▶ EXERCISE DIRECTIONS:
Write what comes next in the comment about valuing women for more than their looks, starting right after its final sentence.
-- START OF PROVIDED TEXT --
As to the whys, Pong, because holding a door open doesn't make you respect women. It doesn't empower them. The author is right that de-emasculating men doesn't empower women, either. I want to be valued for being smart and capable. If I'm pretty, great, but that isn't all a woman should be valued for. (I'd argue it should definitely be low on the priority list, but I'm a hag engineer and not a trophy wife, so YMMV.) I have a engineering friend whose 5-year old daughter asks her often if she's pretty, or if the stick figure she drew was pretty. She refuses to indulge it, and tells her that she's pretty smart (or asks her if her stick figure is smart). I think it wouldn't kill her to tell her daughter that she thinks she's beautiful, but that she's so much more than that. It's not Disney Princess or nothing. I think her daughter is going to end up with a complex, personally. It's nice to hear that you look good, or you look pretty. It's been you base your entire being on it and think it's the only thing you can be valued for is when it's a problem. It's when men base your entire self-worth on it is that it's a problem.
-- END OF PROVIDED TEXT --
-- START OF EXTRACTED INFORMATION --
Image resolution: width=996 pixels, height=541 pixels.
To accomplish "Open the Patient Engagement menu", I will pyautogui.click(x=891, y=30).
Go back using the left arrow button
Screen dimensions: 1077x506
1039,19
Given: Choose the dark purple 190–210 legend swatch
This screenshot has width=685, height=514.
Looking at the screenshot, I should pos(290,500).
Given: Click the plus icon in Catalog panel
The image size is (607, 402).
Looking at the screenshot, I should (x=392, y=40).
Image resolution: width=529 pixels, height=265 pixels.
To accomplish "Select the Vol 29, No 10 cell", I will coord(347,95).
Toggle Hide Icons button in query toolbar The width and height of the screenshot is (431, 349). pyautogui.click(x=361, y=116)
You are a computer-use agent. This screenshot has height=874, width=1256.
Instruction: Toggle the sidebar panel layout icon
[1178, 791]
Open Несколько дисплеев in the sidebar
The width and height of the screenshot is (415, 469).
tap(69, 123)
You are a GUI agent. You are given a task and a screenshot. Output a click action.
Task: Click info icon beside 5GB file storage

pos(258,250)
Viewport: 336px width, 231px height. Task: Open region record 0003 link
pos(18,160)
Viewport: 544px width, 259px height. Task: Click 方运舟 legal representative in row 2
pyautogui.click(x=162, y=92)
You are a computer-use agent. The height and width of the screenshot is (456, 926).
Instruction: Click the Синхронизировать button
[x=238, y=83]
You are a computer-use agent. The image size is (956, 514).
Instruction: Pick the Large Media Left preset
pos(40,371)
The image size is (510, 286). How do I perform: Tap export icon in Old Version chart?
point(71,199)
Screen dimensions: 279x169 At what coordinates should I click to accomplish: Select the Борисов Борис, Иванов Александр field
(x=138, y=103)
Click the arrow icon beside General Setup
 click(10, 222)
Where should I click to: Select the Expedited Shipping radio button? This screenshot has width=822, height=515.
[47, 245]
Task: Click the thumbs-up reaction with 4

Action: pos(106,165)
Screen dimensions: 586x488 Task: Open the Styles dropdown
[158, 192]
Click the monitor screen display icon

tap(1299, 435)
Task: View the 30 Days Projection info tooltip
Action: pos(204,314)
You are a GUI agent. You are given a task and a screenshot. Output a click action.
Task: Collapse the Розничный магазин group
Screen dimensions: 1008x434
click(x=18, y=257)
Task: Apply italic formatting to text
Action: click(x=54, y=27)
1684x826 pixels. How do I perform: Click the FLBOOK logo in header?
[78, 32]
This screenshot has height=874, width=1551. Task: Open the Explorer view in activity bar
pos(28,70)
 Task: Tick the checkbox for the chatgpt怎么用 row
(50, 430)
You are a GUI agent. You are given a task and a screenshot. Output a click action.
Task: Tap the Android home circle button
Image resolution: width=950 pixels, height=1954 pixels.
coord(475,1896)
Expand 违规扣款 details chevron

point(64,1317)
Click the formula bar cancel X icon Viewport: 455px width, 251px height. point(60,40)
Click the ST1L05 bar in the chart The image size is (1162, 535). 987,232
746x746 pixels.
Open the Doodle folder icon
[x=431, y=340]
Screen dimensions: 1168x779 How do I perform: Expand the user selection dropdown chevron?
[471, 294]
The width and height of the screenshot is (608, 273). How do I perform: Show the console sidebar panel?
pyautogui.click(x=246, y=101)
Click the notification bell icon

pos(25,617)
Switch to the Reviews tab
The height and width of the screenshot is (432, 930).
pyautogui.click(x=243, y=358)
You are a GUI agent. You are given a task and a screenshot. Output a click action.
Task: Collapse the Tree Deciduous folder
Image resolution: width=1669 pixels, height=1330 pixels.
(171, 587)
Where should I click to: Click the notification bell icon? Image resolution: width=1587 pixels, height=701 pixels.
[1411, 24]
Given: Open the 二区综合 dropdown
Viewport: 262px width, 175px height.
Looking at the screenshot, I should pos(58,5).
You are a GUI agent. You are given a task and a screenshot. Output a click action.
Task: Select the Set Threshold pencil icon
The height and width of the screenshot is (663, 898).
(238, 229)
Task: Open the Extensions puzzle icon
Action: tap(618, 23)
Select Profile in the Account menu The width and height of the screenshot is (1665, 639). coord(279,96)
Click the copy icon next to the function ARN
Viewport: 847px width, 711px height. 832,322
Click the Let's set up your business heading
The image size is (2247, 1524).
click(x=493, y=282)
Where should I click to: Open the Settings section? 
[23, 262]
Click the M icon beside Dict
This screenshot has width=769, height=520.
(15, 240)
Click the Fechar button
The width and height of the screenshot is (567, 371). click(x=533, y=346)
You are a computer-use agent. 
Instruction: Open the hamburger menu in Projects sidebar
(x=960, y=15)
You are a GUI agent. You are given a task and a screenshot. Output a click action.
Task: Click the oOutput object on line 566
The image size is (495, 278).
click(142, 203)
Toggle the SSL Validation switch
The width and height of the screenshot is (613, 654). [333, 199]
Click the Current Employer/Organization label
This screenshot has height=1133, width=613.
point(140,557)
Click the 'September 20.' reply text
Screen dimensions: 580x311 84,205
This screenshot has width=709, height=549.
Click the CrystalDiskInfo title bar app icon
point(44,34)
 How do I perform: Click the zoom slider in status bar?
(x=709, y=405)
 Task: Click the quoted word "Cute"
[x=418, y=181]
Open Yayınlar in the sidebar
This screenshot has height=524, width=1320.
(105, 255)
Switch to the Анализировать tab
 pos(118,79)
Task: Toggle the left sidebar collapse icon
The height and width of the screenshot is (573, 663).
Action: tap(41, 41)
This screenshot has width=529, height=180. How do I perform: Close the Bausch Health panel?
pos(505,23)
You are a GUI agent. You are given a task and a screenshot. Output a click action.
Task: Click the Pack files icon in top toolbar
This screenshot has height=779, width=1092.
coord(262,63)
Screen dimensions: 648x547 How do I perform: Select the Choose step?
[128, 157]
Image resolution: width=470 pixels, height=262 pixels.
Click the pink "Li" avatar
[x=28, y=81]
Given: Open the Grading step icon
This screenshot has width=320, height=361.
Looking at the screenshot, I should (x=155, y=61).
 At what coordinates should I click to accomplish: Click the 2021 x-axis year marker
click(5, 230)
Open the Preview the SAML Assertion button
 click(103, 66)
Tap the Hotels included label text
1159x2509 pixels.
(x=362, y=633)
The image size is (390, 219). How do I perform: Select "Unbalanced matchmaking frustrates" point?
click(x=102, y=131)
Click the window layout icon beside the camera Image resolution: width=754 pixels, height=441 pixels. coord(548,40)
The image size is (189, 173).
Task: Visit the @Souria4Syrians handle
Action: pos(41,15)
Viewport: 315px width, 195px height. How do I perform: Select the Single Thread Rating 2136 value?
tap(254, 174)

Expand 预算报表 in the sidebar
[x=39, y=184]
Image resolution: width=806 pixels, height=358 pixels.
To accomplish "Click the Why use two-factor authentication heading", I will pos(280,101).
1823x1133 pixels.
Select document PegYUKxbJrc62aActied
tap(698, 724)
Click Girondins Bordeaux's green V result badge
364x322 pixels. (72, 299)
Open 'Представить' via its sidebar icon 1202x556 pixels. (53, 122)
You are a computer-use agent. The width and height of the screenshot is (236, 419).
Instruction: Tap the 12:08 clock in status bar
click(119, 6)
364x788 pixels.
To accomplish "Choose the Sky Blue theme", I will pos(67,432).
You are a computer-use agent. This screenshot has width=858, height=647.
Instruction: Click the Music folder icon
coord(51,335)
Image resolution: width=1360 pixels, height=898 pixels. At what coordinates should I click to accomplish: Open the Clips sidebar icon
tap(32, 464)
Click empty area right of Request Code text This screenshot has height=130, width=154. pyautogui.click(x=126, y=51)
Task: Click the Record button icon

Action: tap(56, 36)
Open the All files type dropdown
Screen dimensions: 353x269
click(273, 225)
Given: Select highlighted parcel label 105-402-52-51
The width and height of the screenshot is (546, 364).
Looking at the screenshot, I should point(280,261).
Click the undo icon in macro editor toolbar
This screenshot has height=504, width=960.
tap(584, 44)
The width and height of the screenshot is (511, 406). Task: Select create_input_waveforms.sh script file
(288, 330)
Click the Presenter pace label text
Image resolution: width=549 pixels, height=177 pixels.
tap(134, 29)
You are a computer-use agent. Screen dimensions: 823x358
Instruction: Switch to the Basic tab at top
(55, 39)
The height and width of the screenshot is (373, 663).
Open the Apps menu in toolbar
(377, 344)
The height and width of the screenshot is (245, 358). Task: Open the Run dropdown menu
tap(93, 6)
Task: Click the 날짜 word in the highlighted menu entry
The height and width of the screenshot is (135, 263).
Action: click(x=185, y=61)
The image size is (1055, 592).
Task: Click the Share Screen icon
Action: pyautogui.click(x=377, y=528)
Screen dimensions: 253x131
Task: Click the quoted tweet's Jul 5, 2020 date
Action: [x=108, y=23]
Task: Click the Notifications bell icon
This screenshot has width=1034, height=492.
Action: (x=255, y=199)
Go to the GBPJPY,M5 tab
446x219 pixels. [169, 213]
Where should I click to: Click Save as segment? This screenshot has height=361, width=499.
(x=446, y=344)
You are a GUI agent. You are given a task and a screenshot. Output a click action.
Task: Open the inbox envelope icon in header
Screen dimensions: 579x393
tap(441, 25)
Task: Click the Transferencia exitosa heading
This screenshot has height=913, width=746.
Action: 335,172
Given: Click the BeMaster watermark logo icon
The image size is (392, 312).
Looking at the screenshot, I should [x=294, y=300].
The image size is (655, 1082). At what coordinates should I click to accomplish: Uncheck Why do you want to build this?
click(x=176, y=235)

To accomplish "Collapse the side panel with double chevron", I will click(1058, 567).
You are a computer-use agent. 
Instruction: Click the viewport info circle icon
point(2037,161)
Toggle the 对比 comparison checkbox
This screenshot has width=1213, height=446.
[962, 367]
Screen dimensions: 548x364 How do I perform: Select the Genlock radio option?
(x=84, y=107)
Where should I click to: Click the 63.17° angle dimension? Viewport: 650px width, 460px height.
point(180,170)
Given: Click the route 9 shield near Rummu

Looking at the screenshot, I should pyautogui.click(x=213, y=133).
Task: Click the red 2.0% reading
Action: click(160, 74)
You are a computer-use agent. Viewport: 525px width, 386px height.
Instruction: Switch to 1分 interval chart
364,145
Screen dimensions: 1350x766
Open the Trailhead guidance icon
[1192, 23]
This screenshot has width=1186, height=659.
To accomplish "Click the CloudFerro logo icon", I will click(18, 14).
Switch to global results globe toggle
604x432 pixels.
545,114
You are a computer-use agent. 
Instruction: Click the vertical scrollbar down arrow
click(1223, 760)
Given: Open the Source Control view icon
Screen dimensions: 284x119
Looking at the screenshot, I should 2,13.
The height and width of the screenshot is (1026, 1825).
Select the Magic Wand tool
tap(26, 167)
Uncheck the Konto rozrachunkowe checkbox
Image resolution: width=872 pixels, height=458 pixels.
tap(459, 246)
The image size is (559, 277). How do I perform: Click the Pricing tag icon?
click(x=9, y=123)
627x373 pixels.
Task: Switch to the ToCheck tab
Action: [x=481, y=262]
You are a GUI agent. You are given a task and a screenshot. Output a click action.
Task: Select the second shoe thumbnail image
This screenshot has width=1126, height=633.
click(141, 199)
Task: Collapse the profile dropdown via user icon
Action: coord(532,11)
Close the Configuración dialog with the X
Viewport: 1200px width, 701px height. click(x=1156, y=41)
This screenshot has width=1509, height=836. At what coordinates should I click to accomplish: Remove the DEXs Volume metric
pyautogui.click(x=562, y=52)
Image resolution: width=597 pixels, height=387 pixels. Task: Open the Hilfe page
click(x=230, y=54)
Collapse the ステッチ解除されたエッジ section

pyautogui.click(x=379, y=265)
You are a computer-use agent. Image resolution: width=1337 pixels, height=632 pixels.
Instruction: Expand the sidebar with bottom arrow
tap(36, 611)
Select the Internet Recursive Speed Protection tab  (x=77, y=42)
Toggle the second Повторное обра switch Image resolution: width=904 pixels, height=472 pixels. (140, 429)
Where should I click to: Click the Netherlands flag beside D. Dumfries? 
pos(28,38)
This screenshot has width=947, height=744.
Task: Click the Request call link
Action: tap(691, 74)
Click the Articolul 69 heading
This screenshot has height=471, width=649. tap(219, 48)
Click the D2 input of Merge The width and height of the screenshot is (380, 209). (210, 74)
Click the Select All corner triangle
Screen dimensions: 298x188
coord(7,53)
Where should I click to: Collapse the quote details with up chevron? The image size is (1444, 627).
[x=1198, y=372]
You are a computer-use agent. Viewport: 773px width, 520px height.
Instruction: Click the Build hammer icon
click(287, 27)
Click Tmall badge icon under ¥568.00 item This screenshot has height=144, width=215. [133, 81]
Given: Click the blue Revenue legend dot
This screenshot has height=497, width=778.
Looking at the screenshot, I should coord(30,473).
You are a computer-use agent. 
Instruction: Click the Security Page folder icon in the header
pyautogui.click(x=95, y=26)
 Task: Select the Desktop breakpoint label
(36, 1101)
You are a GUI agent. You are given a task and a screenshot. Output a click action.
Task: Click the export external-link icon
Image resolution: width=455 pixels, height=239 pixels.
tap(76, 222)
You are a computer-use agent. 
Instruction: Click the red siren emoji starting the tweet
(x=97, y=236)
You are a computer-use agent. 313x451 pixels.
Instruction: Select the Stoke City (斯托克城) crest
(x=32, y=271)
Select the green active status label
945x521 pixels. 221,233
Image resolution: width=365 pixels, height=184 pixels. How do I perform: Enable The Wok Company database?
-- END OF EXTRACTED INFORMATION --
▶ EXPECTED ANSWER:
I have a daughter and a son. My daughter rarely plays with dolls and dress up. She loves trains and tools, but mostly running around burning energy. She's a little kid. She's really into knights and kingdoms right now (too much Brave and Sleeping Beauty). She tells me she's the King. I sometimes tell her that she's the Queen, because Queens are women who rule, but she shrugs me off. I'm not too bothered, though. I want her to understand that she can still be the hero, ruler, President, etc and be a woman, but I think that nuance is lost on her right now. I'm not going to be obnoxious about it because I think she doesn't think it matters if she's a boy or girl. Honestly, my goal for my daughter is to see that women can do whatever they set their mind to, and to know that I love her, her brother, and her dad. My family matters a great deal to me. Loving them is my first priority, my career is second. I am a good engineer, but I am content to not have to save the world all by myself. I don't want to be the boss. Someone else can sacrifice their personal life.

 

I think I'm the quiet modern-day feminist. I run into quiet sexual discrimination, it's rarely in my face every day. Most people are too smart to be overt. Or they don't even realize it themselves. I've worked hard to get where I am, and honestly, I'm not the smartest person in the room most of the time. But hard work and above-average intelligence actually gets you pretty far. Bosses like hard work better than someone who is smart and gets nothing done, because either they're too smart to finish anything or too lazy to finish.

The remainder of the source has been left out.